> [Dataset items]:

◇ ◇ ◇ ◇ ◇

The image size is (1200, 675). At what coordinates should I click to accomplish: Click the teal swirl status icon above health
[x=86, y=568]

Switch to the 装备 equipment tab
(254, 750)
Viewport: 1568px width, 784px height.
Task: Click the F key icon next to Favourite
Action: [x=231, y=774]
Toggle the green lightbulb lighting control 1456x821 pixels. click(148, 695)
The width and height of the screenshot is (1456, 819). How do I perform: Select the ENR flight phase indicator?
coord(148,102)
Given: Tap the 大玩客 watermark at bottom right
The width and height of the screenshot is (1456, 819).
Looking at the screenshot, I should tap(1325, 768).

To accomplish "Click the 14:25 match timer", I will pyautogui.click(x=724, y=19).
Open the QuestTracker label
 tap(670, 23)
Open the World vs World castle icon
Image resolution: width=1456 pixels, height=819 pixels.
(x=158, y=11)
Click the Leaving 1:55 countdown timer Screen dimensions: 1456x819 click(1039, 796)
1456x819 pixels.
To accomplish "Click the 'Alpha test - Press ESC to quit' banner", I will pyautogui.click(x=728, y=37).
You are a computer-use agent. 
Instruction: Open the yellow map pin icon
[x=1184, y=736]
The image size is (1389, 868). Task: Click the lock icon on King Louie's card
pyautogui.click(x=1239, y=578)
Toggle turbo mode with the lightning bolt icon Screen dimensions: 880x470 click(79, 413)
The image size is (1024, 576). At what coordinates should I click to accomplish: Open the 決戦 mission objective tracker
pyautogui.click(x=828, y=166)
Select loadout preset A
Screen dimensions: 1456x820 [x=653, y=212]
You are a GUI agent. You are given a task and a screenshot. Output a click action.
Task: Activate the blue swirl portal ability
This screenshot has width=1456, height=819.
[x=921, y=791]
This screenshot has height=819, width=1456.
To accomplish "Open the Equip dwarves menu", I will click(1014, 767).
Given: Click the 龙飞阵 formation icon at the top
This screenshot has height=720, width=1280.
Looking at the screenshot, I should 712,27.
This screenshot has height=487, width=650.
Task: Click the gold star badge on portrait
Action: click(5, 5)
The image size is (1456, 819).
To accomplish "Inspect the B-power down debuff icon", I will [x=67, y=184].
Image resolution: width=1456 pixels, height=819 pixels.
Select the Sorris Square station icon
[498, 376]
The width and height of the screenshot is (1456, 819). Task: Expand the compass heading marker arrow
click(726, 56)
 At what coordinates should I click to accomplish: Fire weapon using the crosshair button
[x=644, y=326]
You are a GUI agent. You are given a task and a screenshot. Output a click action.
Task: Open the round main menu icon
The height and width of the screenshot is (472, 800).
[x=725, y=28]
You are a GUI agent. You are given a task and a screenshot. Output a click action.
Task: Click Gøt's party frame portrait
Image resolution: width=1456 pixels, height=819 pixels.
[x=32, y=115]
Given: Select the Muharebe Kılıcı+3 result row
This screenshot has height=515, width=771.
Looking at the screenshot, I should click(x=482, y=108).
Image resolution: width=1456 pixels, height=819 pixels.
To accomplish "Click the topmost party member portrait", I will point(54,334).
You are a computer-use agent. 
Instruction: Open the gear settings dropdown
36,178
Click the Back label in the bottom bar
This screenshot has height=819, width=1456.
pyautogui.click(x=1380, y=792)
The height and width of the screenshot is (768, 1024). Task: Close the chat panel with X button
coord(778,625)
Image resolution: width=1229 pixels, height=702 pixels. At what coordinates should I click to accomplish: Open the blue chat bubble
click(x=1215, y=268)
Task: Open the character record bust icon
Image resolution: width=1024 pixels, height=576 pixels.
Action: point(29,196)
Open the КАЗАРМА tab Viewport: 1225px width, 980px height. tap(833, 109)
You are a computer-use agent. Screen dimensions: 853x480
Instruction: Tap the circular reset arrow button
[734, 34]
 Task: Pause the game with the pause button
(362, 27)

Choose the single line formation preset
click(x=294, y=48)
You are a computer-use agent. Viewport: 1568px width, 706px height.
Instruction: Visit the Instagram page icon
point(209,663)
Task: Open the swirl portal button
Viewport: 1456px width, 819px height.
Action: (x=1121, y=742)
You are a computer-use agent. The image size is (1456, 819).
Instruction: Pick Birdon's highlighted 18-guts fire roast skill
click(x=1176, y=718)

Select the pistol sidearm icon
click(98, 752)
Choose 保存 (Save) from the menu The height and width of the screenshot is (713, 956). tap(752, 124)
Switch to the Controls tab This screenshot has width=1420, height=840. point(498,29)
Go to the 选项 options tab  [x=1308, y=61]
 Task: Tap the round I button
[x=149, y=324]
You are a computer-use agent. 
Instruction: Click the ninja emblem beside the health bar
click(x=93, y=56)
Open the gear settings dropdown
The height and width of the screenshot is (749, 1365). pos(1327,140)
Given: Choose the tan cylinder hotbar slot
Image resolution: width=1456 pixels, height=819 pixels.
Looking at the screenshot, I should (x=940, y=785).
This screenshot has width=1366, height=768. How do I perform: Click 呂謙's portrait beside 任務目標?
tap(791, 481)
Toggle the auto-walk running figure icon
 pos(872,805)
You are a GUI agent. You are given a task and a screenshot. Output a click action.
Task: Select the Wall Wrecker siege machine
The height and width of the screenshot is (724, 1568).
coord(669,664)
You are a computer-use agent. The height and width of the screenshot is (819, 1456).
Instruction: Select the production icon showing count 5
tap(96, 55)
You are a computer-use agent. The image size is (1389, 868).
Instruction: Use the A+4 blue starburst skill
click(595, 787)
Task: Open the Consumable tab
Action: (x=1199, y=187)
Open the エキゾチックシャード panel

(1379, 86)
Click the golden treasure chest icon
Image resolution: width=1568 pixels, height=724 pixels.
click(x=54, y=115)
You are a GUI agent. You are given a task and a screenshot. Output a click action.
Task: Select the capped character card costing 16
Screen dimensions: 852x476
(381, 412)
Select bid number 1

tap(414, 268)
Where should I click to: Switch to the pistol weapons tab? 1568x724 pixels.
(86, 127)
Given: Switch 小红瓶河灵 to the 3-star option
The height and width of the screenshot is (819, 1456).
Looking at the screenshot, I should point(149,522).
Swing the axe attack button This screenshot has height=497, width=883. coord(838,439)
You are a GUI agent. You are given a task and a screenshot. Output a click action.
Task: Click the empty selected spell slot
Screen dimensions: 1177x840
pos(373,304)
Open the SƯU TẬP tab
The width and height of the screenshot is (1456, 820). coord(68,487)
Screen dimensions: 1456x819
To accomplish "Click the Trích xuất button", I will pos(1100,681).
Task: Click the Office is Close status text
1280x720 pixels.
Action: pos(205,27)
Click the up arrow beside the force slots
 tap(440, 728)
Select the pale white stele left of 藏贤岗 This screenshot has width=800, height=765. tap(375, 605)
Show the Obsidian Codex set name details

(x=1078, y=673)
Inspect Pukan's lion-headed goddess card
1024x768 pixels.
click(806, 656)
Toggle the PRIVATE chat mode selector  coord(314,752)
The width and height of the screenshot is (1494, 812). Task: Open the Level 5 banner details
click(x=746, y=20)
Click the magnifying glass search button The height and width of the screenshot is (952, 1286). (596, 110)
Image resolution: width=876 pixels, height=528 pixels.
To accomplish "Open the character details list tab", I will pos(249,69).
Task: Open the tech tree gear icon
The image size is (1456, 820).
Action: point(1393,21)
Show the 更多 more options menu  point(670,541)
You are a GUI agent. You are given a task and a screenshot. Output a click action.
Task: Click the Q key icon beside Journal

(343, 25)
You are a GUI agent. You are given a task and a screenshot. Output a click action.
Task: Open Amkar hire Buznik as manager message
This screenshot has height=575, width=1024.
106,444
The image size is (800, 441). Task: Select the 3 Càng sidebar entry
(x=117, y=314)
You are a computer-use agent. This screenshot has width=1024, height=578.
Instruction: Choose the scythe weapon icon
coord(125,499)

◇ ◇ ◇ ◇ ◇

> [TASK TO CARRY OUT]: Count the lines in the entries above that contain the word "Toggle". Reply with the number only.

> [RESPONSE TO THIS EXERCISE]: 4